The "freeze_support()" line can be omitted if the program
is not going to be frozen to produce an executable.
As an aside, multiprocessing.freeze_support() is the very first function I call in the main file being run.
I'll try to attack the main issues. My understanding of your actual problem is quite limited as I don't know what your code actually does.
"a way to use pygame as multiple different instances in different threads, spawned from the same process"
This doesn't work as pygame is built on SDL2 which states "You should not expect to be able to create a window, render, or receive events on any thread other than the main one."
"a way to safely concurrently work with pygame's display (and update clock)"
Same as above, the display only work in the main thread.
"a way to use multiprocessing.Process such that it doesn't need to pickle the method's class but can still access the class variables"
You could pickle the methods using something like
dill
, but it fells (to me) wrong to copy full on python object between processes. I'd go for another solution."a multiprocessing library that:"
1. Either doesn't need to pickle the lambda functions or is able to
You need to use to serialize Python objects in order to send them between processes.
2. Has a way to tell the subprocess which process worker is being used
I don't understand what this mean.
It seems to me that the problem could be solved with better separation of data and visualization. The training should have no knowledge about any visualization, as it's not dependent on how you want to display it. So there should not be any reason to share the pygame display.
Once this is done, it shouldn't be too much problem (multi-threading always causes problems) to do what you're trying to do.
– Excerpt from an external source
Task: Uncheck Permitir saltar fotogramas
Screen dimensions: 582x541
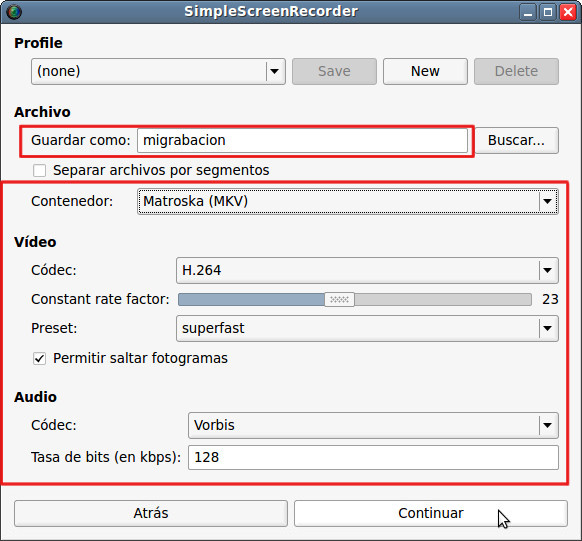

Regarding the pickle issue; I'd try to avoid pickling Python objects and functions, and instead just pass basic primitives between threads and processes. It seems like you should be able to assign
self.fitnessFromArray
with a simpleint
instead and based on its value do the min/avg/max calculation in the thread/process instead.If you want to do threading, then the main thread will take care of the rendering. It'll also spawn threads for the training. When the threads are completed they'll return their result (or put it in a thread safe storage) and the main thread will poll the data and display the result. If the work done by the training takes longer than one frame, then divide up the work so each thread only partially train and can continue where it left off the next frame.
The principal is the same if you instead want separate processes. The main process starts up several training processes and connect to them via sockets. From the sockets, you'd poll information about the state of the program and display it. It would basically be a client-server architecture (albeit on localhost) where the training scripts are servers and the main process is a client.